The Kyiv real‑estate market still offers opportunities for investors willing to take on modest renovation projects and navigate local bureaucracy. One example is a 142.5 m² apartment on the 14th floor of a downtown building, which can be converted into four separate studios.
Property and purchase price
- Location: Central Kyiv, 14th floor, good views, close to metro and amenities.
- Size: 142.5 m² total.
- Asking price: ≈ $1,300 per m² (≈ $185,000).
- Negotiable price: ≈ $1,200 per m² (≈ $171,000).
Renovation plan
- Goal: Split the unit into four studios, each with its own kitchen and bathroom.
- Renovation cost: ≈ $600 per m², covering new kitchens, bathrooms, finishes, and partition walls.
- Total estimated outlay: $250 k–$160 k (including purchase price and renovation).
- Timeline: 5–6 months for a full conversion.
Expected rental income
- Monthly rent per studio: ≈ 15,000–16,000 UAH (≈ $600).
- Total monthly cash flow (four studios): ≈ $2,300.
- Gross yield: 10–11 % per annum, based on the negotiated purchase price and renovation costs.
Legal and bureaucratic considerations
- Converting a single apartment into four legally separate units is possible but requires paperwork, approvals, and additional fees.
- The process can be lengthy; investors often rely on local contacts who understand the steps from one government office to the next.
- If the legal split is not completed, the property can still serve as a “cash cow” by renting the four studios under a single ownership structure.
Target tenant profile
- Age: 25–35 years.
- Income: ≥ $1,500 per month (≈ 40,000 UAH).
- Occupation: IT professionals, small‑business owners, mid‑level managers—segments that earn significantly above the Ukrainian average salary of ≈ $600 per month.
- Preferences: Newly renovated studios with modern finishes, good views, and proximity to the city centre.
Market context
- Standard residential apartments in Kyiv typically generate 7–9 % gross yields.

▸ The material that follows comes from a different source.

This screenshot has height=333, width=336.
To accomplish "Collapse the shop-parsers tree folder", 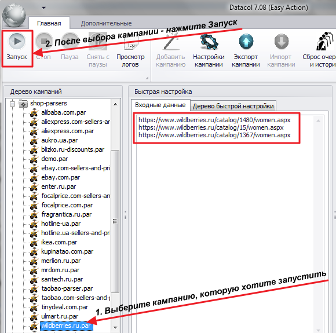I will click(x=12, y=104).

- Higher yields (double‑digit) become attainable when investors add value through renovation and subdivision.
- Rental rates for comparable studios in older Soviet‑era buildings without views range from 13,000–14,000 UAH per month, confirming the premium that modern finishes and location can command.
Risks and caveats
- Regulatory risk: Legalizing the split may encounter delays or additional costs, especially for foreign investors.
- Market risk: Rental demand at the projected price point depends on the continued presence of higher‑earning professionals in Kyiv.
- Execution risk: Renovation costs could exceed estimates if unforeseen structural issues arise.
Overall, converting a centrally located Kyiv apartment into four studios can deliver a solid 10 %+ gross yield, provided the investor secures a favorable purchase price, manages renovation costs, and successfully navigates the legal process for unit registration.